▶ _Exercise_
Can you print the lines of the listing between the line holding "Image resolution: width=672" and the line holding "coord(95,80)", inclusive, with no changes?

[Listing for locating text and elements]
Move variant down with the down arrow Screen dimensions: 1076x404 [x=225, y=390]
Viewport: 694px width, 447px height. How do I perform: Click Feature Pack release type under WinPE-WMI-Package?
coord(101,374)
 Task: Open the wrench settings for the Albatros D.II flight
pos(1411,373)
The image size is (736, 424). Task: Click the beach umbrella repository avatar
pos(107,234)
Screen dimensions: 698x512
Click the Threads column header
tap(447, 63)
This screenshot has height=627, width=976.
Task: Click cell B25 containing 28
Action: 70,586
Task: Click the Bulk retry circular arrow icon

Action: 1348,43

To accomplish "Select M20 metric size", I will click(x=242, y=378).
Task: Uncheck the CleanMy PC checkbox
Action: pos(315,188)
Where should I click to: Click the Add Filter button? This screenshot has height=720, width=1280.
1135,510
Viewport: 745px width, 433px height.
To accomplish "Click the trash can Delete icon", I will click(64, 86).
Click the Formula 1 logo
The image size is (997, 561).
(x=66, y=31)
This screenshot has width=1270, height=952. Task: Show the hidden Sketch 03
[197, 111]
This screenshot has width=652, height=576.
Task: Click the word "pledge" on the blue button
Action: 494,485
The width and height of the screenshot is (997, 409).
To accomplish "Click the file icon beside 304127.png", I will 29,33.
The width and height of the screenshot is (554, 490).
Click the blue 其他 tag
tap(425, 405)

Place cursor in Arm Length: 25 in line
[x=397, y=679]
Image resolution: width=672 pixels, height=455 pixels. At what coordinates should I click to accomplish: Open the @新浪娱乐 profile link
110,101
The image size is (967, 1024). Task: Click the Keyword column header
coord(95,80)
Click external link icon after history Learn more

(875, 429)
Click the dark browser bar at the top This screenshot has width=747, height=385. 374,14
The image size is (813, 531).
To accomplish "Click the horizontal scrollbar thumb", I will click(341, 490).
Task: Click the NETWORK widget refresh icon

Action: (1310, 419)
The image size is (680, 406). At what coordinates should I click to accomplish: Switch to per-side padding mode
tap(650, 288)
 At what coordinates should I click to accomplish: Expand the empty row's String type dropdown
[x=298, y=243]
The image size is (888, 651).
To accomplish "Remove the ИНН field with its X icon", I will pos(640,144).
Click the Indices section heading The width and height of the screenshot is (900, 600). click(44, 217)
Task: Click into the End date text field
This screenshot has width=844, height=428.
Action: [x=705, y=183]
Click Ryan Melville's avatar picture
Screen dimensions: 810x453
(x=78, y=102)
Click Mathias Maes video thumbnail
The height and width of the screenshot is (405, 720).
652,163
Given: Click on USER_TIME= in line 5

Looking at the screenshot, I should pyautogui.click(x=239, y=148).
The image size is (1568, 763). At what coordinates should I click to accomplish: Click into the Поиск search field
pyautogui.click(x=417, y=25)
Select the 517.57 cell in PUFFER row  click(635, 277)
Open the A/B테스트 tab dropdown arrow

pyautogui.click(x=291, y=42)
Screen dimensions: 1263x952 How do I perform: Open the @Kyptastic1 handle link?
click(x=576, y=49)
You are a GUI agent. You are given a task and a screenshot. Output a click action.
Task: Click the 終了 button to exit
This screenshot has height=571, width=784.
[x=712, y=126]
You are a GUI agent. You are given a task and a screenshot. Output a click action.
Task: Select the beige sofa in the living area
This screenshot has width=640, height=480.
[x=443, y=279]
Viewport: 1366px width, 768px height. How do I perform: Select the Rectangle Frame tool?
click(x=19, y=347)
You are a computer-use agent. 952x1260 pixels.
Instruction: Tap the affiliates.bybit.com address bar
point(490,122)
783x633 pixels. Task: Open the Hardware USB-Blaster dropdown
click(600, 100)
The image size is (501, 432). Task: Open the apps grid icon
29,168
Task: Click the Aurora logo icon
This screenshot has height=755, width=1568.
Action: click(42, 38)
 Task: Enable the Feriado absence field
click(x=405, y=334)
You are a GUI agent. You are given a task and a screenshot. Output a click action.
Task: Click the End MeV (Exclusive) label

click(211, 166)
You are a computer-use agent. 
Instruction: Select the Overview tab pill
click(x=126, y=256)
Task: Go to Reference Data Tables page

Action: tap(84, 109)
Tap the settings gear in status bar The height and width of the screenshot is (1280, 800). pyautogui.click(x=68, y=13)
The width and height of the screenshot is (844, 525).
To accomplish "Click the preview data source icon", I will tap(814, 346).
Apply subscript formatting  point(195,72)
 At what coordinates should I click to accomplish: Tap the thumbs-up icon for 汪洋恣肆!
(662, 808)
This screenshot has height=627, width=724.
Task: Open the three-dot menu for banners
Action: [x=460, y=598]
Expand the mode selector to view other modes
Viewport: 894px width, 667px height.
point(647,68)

▶ _Solution to this problem_
Image resolution: width=672 pixels, height=455 pixels. At what coordinates should I click to accomplish: Open the @新浪娱乐 profile link
110,101
The image size is (967, 1024). Task: Click the Keyword column header
coord(95,80)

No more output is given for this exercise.